Reproduce word for word the lines below, starting with the line that contains "will (1440, 45)." and going on through the line that contains "tap(1393, 23)". Print only those lines.
☆ ☆ ☆ ☆ ☆ ☆ ☆
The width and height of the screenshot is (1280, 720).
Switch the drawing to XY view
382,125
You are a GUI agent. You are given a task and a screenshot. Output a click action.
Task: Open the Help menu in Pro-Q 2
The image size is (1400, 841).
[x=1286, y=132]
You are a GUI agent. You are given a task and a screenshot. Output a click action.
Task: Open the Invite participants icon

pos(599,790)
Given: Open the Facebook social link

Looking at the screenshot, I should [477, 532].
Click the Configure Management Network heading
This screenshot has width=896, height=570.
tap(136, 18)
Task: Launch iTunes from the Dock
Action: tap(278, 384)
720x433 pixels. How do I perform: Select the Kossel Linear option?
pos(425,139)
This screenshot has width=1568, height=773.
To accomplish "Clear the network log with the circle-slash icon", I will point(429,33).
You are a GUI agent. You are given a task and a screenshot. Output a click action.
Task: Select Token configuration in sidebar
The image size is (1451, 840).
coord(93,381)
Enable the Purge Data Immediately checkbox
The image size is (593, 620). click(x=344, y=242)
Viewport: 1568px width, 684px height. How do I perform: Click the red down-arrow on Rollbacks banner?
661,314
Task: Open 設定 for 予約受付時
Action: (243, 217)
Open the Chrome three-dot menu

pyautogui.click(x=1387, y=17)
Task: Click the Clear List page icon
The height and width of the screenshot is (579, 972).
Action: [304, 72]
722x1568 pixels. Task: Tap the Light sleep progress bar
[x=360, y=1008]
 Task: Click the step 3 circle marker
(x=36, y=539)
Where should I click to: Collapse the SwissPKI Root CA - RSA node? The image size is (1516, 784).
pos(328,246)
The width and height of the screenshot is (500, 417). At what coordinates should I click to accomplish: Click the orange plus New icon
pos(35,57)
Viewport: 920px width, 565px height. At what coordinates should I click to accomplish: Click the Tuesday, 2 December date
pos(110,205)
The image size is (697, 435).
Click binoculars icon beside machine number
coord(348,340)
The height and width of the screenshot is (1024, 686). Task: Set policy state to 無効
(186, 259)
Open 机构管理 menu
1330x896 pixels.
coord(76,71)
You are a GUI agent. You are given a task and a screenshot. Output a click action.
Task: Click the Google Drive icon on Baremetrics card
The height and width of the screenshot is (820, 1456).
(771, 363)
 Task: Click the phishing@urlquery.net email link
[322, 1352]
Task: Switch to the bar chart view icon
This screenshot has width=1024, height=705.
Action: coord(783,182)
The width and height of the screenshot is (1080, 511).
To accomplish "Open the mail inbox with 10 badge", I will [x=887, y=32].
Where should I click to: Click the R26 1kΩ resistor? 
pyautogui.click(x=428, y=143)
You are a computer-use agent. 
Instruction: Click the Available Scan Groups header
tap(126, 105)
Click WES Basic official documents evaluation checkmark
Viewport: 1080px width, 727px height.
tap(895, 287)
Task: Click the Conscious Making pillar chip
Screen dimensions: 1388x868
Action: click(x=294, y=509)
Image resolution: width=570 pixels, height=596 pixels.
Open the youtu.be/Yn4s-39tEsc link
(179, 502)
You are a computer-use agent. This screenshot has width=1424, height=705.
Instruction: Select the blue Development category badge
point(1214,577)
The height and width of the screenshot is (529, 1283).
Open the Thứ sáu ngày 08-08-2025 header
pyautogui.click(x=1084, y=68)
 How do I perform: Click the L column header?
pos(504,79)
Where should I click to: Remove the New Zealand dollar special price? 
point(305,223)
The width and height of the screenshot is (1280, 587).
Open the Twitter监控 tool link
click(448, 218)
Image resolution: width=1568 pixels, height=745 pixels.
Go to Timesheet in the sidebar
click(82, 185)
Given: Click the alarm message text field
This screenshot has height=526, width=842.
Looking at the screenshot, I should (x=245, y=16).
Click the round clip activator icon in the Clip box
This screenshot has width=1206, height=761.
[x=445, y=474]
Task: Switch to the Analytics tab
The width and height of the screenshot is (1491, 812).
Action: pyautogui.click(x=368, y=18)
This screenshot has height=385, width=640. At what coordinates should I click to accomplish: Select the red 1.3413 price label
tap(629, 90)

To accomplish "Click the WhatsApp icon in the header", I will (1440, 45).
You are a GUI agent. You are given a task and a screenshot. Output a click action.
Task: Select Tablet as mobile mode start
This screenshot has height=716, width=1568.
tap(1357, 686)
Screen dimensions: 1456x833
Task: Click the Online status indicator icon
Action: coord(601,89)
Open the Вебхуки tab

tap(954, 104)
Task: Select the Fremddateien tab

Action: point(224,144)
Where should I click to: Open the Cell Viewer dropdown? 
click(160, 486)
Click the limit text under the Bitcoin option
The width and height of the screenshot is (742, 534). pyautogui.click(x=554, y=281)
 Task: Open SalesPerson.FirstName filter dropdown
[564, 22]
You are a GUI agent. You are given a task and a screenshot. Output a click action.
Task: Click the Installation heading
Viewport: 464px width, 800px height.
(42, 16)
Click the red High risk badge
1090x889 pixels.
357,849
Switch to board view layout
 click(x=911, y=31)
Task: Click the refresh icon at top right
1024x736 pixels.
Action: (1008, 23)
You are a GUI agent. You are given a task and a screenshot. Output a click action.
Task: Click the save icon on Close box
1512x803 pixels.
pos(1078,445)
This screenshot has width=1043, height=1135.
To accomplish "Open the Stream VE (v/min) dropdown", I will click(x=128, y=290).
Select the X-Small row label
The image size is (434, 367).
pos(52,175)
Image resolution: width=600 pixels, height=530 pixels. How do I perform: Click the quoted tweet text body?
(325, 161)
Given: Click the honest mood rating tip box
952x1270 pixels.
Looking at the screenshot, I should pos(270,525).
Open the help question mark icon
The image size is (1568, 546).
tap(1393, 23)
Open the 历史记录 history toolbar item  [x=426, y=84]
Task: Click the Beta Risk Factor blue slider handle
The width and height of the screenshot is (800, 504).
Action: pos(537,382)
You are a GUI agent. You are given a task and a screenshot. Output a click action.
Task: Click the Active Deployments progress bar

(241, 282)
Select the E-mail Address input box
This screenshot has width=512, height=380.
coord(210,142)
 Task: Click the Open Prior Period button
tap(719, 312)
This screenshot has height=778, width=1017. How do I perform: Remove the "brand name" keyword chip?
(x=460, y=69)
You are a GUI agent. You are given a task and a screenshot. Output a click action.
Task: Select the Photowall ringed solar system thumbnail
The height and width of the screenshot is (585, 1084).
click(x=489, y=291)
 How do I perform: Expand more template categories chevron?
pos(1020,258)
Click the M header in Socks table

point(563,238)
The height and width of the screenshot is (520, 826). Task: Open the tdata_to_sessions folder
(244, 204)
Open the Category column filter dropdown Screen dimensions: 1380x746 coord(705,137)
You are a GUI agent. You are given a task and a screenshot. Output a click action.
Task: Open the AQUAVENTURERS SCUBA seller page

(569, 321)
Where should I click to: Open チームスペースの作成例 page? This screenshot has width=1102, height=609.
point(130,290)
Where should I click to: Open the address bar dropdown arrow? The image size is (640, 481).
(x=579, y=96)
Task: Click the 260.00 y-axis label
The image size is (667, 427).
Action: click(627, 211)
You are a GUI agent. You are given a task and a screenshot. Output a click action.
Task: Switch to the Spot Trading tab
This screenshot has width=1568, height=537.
☆ ☆ ☆ ☆ ☆ ☆ ☆
■ **OUTPUT FOR THIS EXERCISE**
To accomplish "Click the WhatsApp icon in the header", I will (1440, 45).
You are a GUI agent. You are given a task and a screenshot. Output a click action.
Task: Select Tablet as mobile mode start
This screenshot has height=716, width=1568.
tap(1357, 686)
Screen dimensions: 1456x833
Task: Click the Online status indicator icon
Action: coord(601,89)
Open the Вебхуки tab

tap(954, 104)
Task: Select the Fremddateien tab

Action: point(224,144)
Where should I click to: Open the Cell Viewer dropdown? 
click(160, 486)
Click the limit text under the Bitcoin option
The width and height of the screenshot is (742, 534). pyautogui.click(x=554, y=281)
 Task: Open SalesPerson.FirstName filter dropdown
[564, 22]
You are a GUI agent. You are given a task and a screenshot. Output a click action.
Task: Click the Installation heading
Viewport: 464px width, 800px height.
(42, 16)
Click the red High risk badge
1090x889 pixels.
357,849
Switch to board view layout
 click(x=911, y=31)
Task: Click the refresh icon at top right
1024x736 pixels.
Action: (1008, 23)
You are a GUI agent. You are given a task and a screenshot. Output a click action.
Task: Click the save icon on Close box
1512x803 pixels.
pos(1078,445)
This screenshot has width=1043, height=1135.
To accomplish "Open the Stream VE (v/min) dropdown", I will click(x=128, y=290).
Select the X-Small row label
The image size is (434, 367).
pos(52,175)
Image resolution: width=600 pixels, height=530 pixels. How do I perform: Click the quoted tweet text body?
(325, 161)
Given: Click the honest mood rating tip box
952x1270 pixels.
Looking at the screenshot, I should pos(270,525).
Open the help question mark icon
The image size is (1568, 546).
tap(1393, 23)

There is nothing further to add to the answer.